I have never seen so many different funny INSECTS in my life. It is really rewarding to take your time when walking in the rainforest, stop here and there and just look up or to the nearest tree – I bet you will see something amazing! Just don´t try and touch anything, it might be poisonous, besides, you are in a NP, so respect the nature.
I just looked up this specific palm tree, because it is not so often that I see it – and guess what. First, it´s not really a palm tree, second; it is still called a “TRAVELLER´S PALM”, and it originates from Madagascar. Anyway, obviously these beauties grow also on Borneo.
SUKAU | night and day boat cruising the water channels through misterious rainforests
Time to leave the jungle. Again. And time to visit another JUNGLE. Again! More flying for us, we did save some travelling days by doing this, but in Borneo it´s not a big deal, many do it like this, because it is often the only reasonable way.

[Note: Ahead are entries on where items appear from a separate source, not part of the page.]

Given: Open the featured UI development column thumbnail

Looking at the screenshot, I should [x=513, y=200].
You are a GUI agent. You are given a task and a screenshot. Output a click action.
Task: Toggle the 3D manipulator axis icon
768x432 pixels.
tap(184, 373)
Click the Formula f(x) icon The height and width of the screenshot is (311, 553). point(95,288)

We landed in the NORTH OF THE ISLAND and decided to skip the BEACHES (I know I know, a tough one), because we continued our trip in the Malaysian peninsula and saved a beach retreat for the last couple of days. Although, if you are a diver you should make a beach stop somewhere on Borneo, it is supposed to be amazing. Instead, we were off to Sukau, to do some more NATURE WALKS and BOAT RIDES. Yeah, this time also in the night!
Hours on a SMALL BOAT, paddling on water, where might be CROCODILES and other “dangerous things”, SNAKES hanging from the trees, MONKEYS jumping around, colourful BIRDS flying everywhere, SPIDERS getting into our bags – now imagine all of that, IN THE NIGHT. We were just 5 in the boat and had a GUIDE of course, who in all peace tried to spot sleeping monsters for us to watch. He did a great job and we returned safely and wide awake! Great experience.

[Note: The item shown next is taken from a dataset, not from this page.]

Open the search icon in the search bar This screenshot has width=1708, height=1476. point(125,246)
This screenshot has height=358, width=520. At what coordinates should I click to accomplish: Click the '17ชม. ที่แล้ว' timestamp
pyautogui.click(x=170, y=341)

SEPILOK | the most known rehabilitation center for orangutans
THE CENTRE is opened for more than 50 years now and it is THE FIRST OFFICIAL REHABILITATION CENTRE for rescued orphaned baby orangutans from logging sites, illegal hunting, plantations and being kept as pets. The ANIMALS are trained step by step to be able to survive in the wild again, find their own food and so on. The centre is one of Borneo´s major tourist attractions and hosts between 60-80 orangutans different ages. There is also a special area for the very small ones, a nursery. They are LIVING FREE IN THE RESERVE and the area is kept as a VIRGIN RAINFOREST. The place was similar to the Semenggoh Nature Reserve we visited near Kuching, but this one was muuuuch bigger and had more visitors.
It was time to leave Borneo – we were FLYING BACK TO KL from KOTA KINABALU and were thinking if we should have planned in more time, but on the other hand we were also looking forward to a big city and everything it offers. BORNEO WAS A GREAT OUTDOORS EXPERIENCE and I truly hope its rainforests remain so untouched. Would love to go back anytime in the future and check if and how it has changed.